WHAT YOU NEED TO DO -
Exact repetition is required: output every record in full.

*** Opening of EXCERPTED RECORDS ***

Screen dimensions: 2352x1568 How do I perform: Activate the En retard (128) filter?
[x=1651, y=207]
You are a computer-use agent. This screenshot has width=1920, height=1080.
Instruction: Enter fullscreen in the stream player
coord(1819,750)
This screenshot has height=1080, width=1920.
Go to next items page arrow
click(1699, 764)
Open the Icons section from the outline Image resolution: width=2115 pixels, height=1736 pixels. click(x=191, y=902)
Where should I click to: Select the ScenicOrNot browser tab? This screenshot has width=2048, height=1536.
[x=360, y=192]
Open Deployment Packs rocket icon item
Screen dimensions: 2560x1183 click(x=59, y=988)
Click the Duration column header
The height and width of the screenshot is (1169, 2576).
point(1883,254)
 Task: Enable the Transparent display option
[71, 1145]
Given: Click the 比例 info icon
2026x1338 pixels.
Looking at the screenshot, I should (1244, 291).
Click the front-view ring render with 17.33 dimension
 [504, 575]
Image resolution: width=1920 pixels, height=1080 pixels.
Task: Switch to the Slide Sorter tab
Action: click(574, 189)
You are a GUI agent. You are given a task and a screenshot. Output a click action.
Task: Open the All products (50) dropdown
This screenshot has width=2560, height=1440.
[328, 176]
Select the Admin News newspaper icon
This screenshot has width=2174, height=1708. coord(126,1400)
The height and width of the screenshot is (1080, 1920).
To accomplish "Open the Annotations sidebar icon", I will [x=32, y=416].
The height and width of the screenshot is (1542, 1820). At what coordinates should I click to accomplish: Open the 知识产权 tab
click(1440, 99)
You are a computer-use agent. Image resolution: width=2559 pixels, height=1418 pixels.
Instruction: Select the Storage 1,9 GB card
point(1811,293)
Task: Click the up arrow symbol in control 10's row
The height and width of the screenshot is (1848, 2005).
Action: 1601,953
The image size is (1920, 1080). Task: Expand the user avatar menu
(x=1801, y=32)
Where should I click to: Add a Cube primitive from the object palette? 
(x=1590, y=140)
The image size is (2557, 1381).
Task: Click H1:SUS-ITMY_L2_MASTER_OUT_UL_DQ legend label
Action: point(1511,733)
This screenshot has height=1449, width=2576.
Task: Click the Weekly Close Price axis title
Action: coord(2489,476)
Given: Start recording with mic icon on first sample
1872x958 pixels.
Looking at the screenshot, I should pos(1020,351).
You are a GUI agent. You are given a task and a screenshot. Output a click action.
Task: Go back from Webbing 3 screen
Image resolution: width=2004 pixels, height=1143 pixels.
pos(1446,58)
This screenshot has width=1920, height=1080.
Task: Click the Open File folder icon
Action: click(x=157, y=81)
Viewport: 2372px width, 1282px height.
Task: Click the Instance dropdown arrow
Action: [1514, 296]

*** Close of EXCERPTED RECORDS ***

OUTPUT OF THE TASK -
Screen dimensions: 2352x1568 How do I perform: Activate the En retard (128) filter?
[x=1651, y=207]
You are a computer-use agent. This screenshot has width=1920, height=1080.
Instruction: Enter fullscreen in the stream player
coord(1819,750)
This screenshot has height=1080, width=1920.
Go to next items page arrow
click(1699, 764)
Open the Icons section from the outline Image resolution: width=2115 pixels, height=1736 pixels. click(x=191, y=902)
Where should I click to: Select the ScenicOrNot browser tab? This screenshot has width=2048, height=1536.
[x=360, y=192]
Open Deployment Packs rocket icon item
Screen dimensions: 2560x1183 click(x=59, y=988)
Click the Duration column header
The height and width of the screenshot is (1169, 2576).
point(1883,254)
 Task: Enable the Transparent display option
[71, 1145]
Given: Click the 比例 info icon
2026x1338 pixels.
Looking at the screenshot, I should (1244, 291).
Click the front-view ring render with 17.33 dimension
 [504, 575]
Image resolution: width=1920 pixels, height=1080 pixels.
Task: Switch to the Slide Sorter tab
Action: click(574, 189)
You are a GUI agent. You are given a task and a screenshot. Output a click action.
Task: Open the All products (50) dropdown
This screenshot has width=2560, height=1440.
[328, 176]
Select the Admin News newspaper icon
This screenshot has width=2174, height=1708. coord(126,1400)
The height and width of the screenshot is (1080, 1920).
To accomplish "Open the Annotations sidebar icon", I will [x=32, y=416].
The height and width of the screenshot is (1542, 1820). At what coordinates should I click to accomplish: Open the 知识产权 tab
click(1440, 99)
You are a computer-use agent. Image resolution: width=2559 pixels, height=1418 pixels.
Instruction: Select the Storage 1,9 GB card
point(1811,293)
Task: Click the up arrow symbol in control 10's row
The height and width of the screenshot is (1848, 2005).
Action: 1601,953
The image size is (1920, 1080). Task: Expand the user avatar menu
(x=1801, y=32)
Where should I click to: Add a Cube primitive from the object palette? 
(x=1590, y=140)
The image size is (2557, 1381).
Task: Click H1:SUS-ITMY_L2_MASTER_OUT_UL_DQ legend label
Action: point(1511,733)
This screenshot has height=1449, width=2576.
Task: Click the Weekly Close Price axis title
Action: coord(2489,476)
Given: Start recording with mic icon on first sample
1872x958 pixels.
Looking at the screenshot, I should pos(1020,351).
You are a GUI agent. You are given a task and a screenshot. Output a click action.
Task: Go back from Webbing 3 screen
Image resolution: width=2004 pixels, height=1143 pixels.
pos(1446,58)
This screenshot has width=1920, height=1080.
Task: Click the Open File folder icon
Action: click(x=157, y=81)
Viewport: 2372px width, 1282px height.
Task: Click the Instance dropdown arrow
Action: [1514, 296]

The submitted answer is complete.